Central Otago Mayor Tim Cadogan weighs up the pros and cons of a new national water initiative.
News out of Wellington of the formation of a dedicated water watchdog that will set standards and have monitoring and enforcement powers following the Havelock North water contamination is welcomed by local government.
However, as with any time a pendulum swings back, we need to be cautious of the pace and the degree of reaction to an event that should absolutely never have happened.
It is a sad reality that there is an inherent risk to any untreated water supply, no matter how clean and green we like to think New Zealand is, and it is long overdue that central government made efforts to ensure that the almost-voluntary drinking water standards we have are enforced.
But in one aspect, the pendulum is swinging far too far back to be sensible and that is in relation to small supplies.
Currently any supply which serves 25 people or more must be registered and is then monitored by the Drinking Water assessor.
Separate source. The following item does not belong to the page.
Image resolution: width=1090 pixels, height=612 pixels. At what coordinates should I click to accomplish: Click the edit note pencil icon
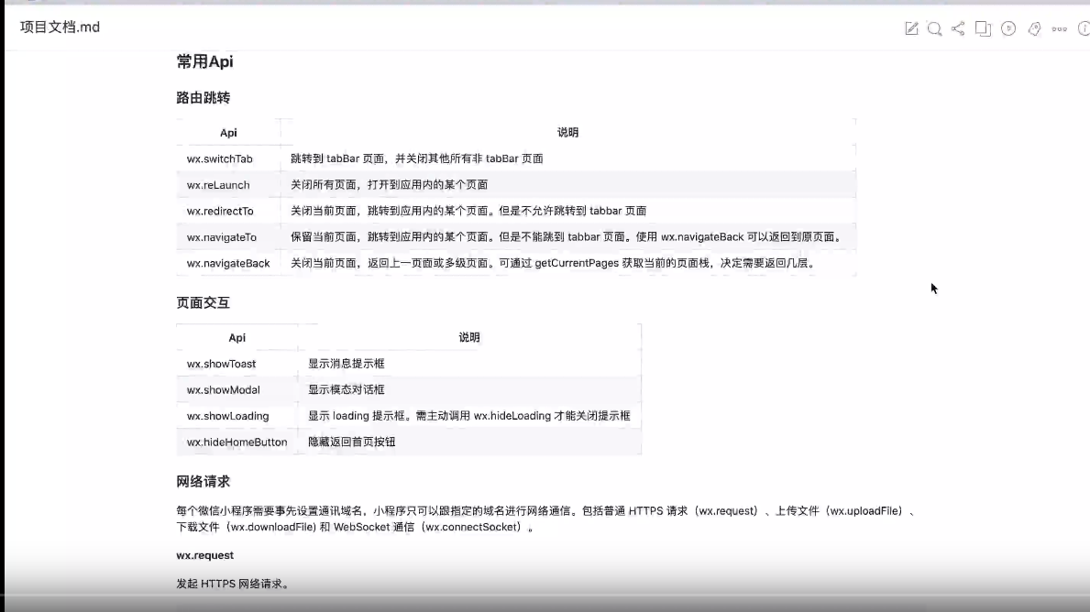click(x=911, y=28)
Under the new proposals, all suppliers apart from individual households that have their own sources will need to comply with the new regulatory requirements.
What that means in an on-the-ground sense is that a farmhouse that currently gets water from a bore, rainwater tanks or a creek that then runs a pipe to a couple of workers’ cottages is [at present] exempt, but under the new proposal, will be deemed a water scheme.
There has been some suggestion that each of these micro-operations will need to have three-stage water treatment, being filtration, chlorination and ultra-violet treatment. Such set-ups are not cheap to install and not simple to run, especially at the level of compliance one can envisage a regulator will require. And here’s where this proposal should concern everyone.
Under the concept that is being floated, if a water supply scheme (remember that is one house feeding another) is deemed unable to afford or incapable of running the scheme, the onus will fall on the local council.
In Central Otago, there are hundreds of these “schemes”, meaning hundreds of thousands of potential dollars in costs to us all.
So, let’s go back to the problem, being the risk of contaminated water.
Risk lies in all things in life, and there is obviously good sense in managing risk, particularly when this relates to public safety and health, but what this idea seems like to me is an effort to eliminate almost all risk.
I totally support treatment of water in town supplies where 25 or more people can be adversely affected if things go wrong.
But the cost-benefit balance of addressing the risk in small operations that only serve a couple of properties at potentially massive expense to the ratepayer is, to my mind, an overreaction to what happened in Havelock North.